Untersuchter Text
⟨
Auf einmal hatte Oma Pachulke 2,50 Euro auf dem Kundenkonto. Und nun kam eins zum anderen. Schnell fand sie heraus, dass jedes Rezept einen neuen Bonus brachte und dass teure Medikamente sich besonders günstig für ihre kleine Haushaltskasse auswirkten. Früher hätte sie sich nie getraut, den Arzt um einen Gefallen zu bitten; es hätte gar nicht ihrem Temperament entsprochen, irgendjemandem zur Last zu fallen. Nunmehr aber war ein ganz besonderes Ökosystem in Gang gekommen, aus dem es kein Entrinnen mehr gab.
⟩
Ziel der Aufgabe
Knüpfe an die Geschichte über Oma Pachulkes Bonus auf dem Kundenkonto an und schreibe sie nach dem letzten Satz weiter.

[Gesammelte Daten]
⟨
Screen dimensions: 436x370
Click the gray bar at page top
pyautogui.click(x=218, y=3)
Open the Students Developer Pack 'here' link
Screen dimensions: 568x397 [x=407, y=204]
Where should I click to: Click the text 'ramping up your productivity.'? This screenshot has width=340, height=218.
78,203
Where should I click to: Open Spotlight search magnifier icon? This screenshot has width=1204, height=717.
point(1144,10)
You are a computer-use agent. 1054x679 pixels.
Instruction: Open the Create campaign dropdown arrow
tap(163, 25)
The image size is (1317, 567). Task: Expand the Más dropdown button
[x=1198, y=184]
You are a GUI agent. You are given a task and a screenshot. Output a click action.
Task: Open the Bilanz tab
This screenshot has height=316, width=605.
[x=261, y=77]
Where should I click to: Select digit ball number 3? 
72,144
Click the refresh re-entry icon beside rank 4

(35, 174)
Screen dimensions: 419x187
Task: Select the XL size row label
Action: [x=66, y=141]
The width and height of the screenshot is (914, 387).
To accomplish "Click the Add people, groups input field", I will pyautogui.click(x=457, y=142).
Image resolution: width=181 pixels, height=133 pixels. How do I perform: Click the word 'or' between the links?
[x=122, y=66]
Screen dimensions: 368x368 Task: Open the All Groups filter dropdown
⟩
Antwort
Nicht nur das Geschäft mit Rezepten florierte. In der Hausgemeinschaft und im Seniorenzentrum war Oma Pachulke als Botschafterin für DocMorris äußerst erfolgreich unterwegs. Mittlerweile war sie kostenlos Mitglied im ADAC geworden (weder besaß sie ein Auto noch einen Führerschein), auch mehrere Hotelaufenthalte hatte sie schon dank ihres großzügigen Unterstützers erleben dürfen. Und in der Wohnung hatten nach und nach verschiedene Haushaltsgeräte Einzug gehalten, die sie sich ohne die ersparten Prämien niemals hätte leisten können.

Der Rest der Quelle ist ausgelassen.